## Given data:
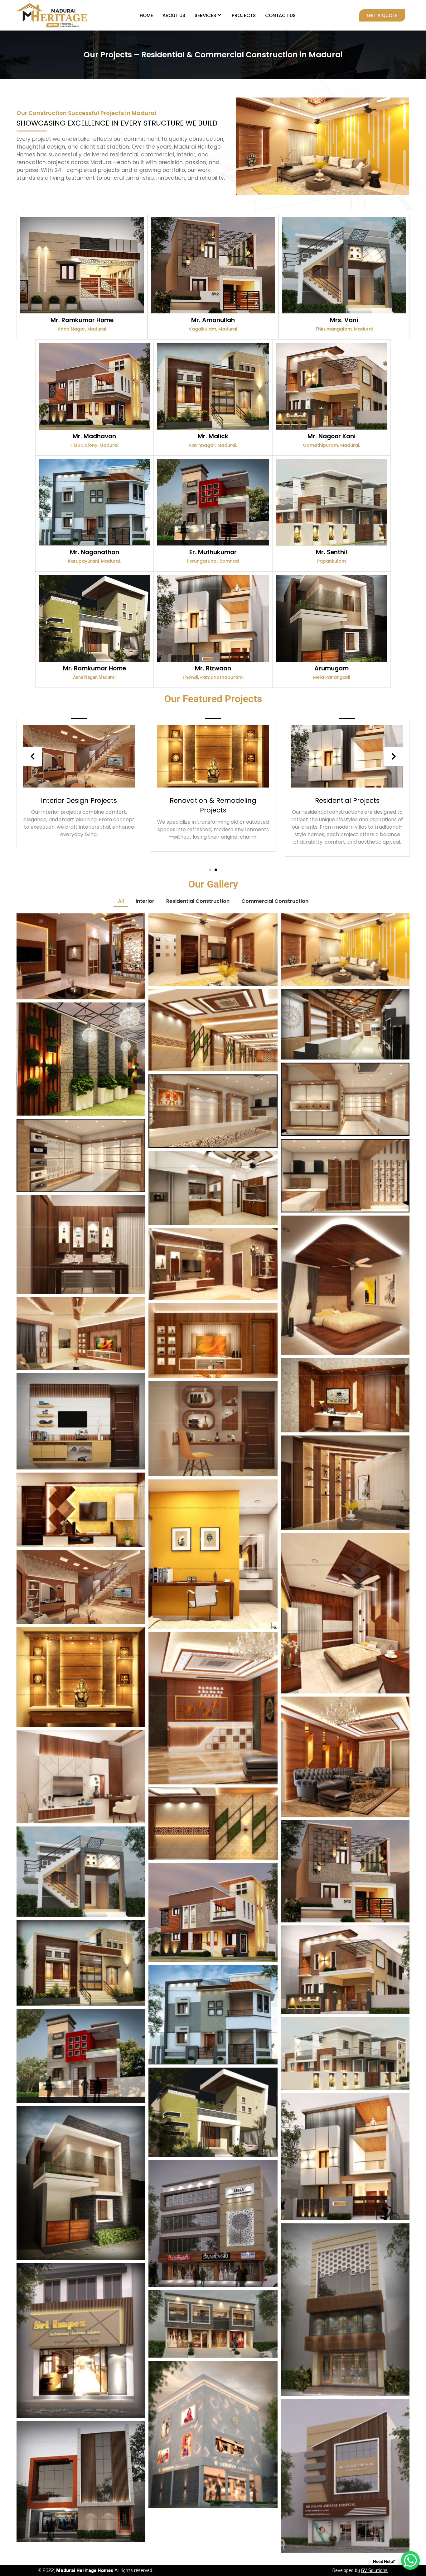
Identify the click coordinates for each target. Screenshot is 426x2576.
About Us (173, 15)
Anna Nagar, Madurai (82, 329)
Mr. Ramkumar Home (82, 320)
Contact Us (280, 15)
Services (205, 15)
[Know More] (96, 786)
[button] (382, 15)
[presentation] (32, 756)
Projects (244, 15)
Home (146, 15)
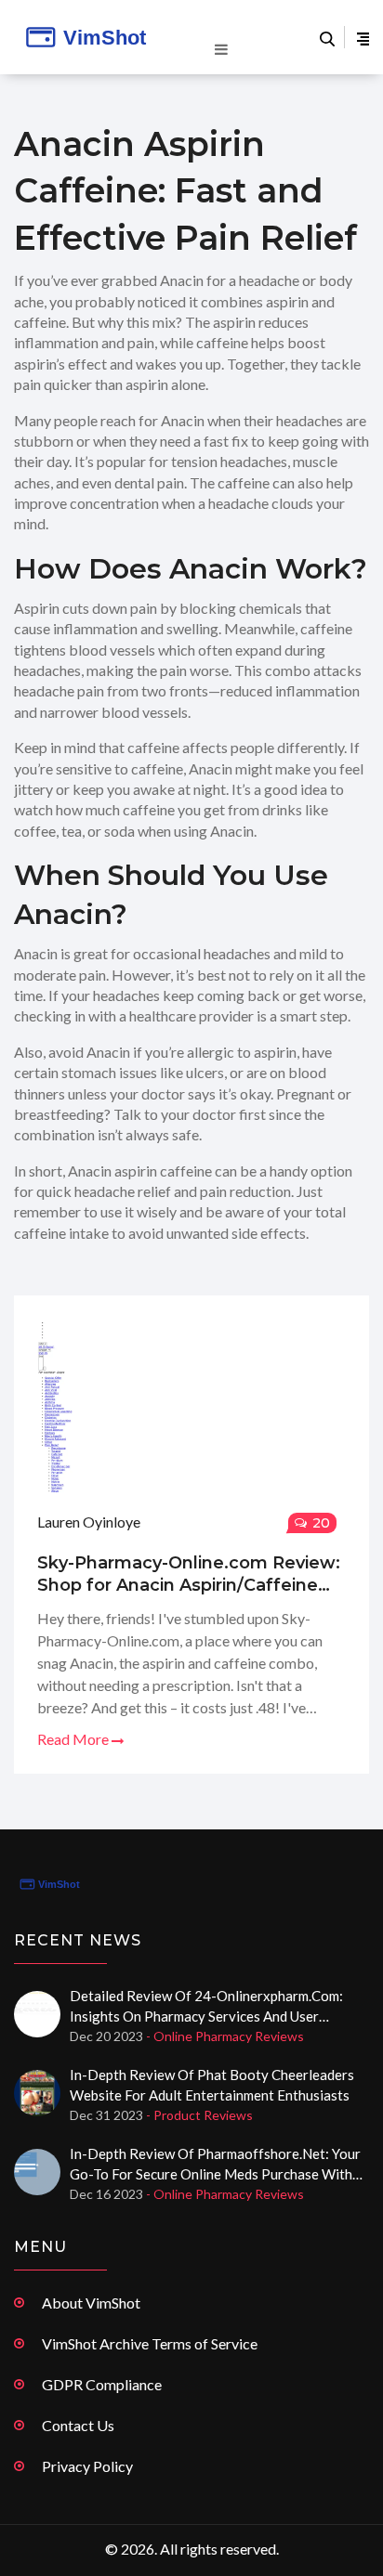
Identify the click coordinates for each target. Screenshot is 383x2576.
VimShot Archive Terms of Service (150, 2343)
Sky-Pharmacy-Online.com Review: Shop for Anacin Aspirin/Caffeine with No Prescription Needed (188, 1574)
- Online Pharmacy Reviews (225, 2036)
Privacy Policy (87, 2466)
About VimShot (91, 2302)
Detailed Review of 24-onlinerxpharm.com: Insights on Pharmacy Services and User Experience (206, 2006)
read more (74, 1739)
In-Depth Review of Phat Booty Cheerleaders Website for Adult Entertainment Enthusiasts (212, 2084)
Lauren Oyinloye (88, 1521)
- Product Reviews (199, 2115)
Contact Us (78, 2425)
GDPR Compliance (102, 2384)
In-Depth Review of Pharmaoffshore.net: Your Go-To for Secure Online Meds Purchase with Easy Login (215, 2164)
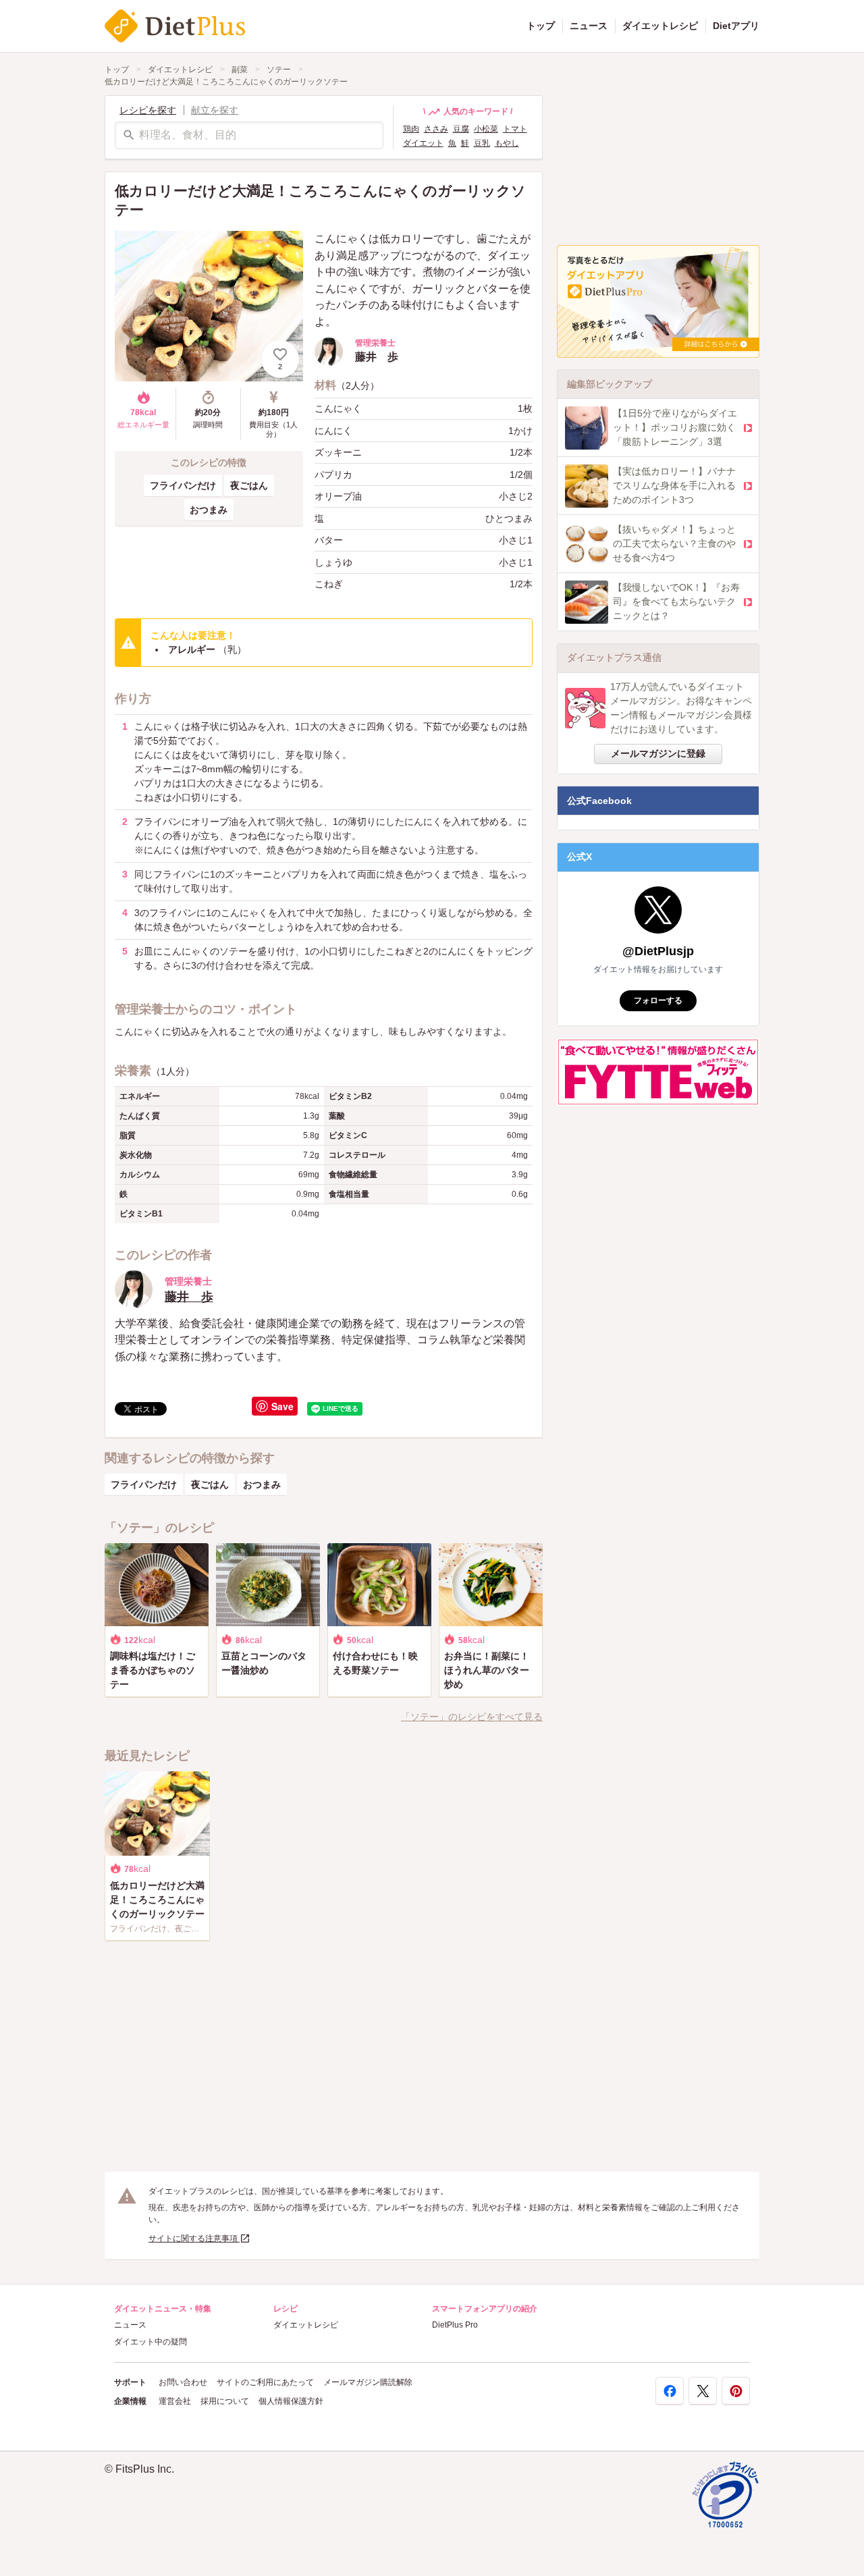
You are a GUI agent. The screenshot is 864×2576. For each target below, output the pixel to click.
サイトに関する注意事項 (194, 2238)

## Given request:
Edit the data from its beginning up to and including the line with "[presentation] (32, 756)", replacing "Know More" with "Learn More" and keeping everything else the same. Leave the pictures out, and give only those lines.

## In response:
Identify the click coordinates for each target. Screenshot is 426x2576.
About Us (173, 15)
Anna Nagar, Madurai (82, 329)
Mr. Ramkumar Home (82, 320)
Contact Us (280, 15)
Services (205, 15)
[Learn More] (96, 786)
[button] (382, 15)
[presentation] (32, 756)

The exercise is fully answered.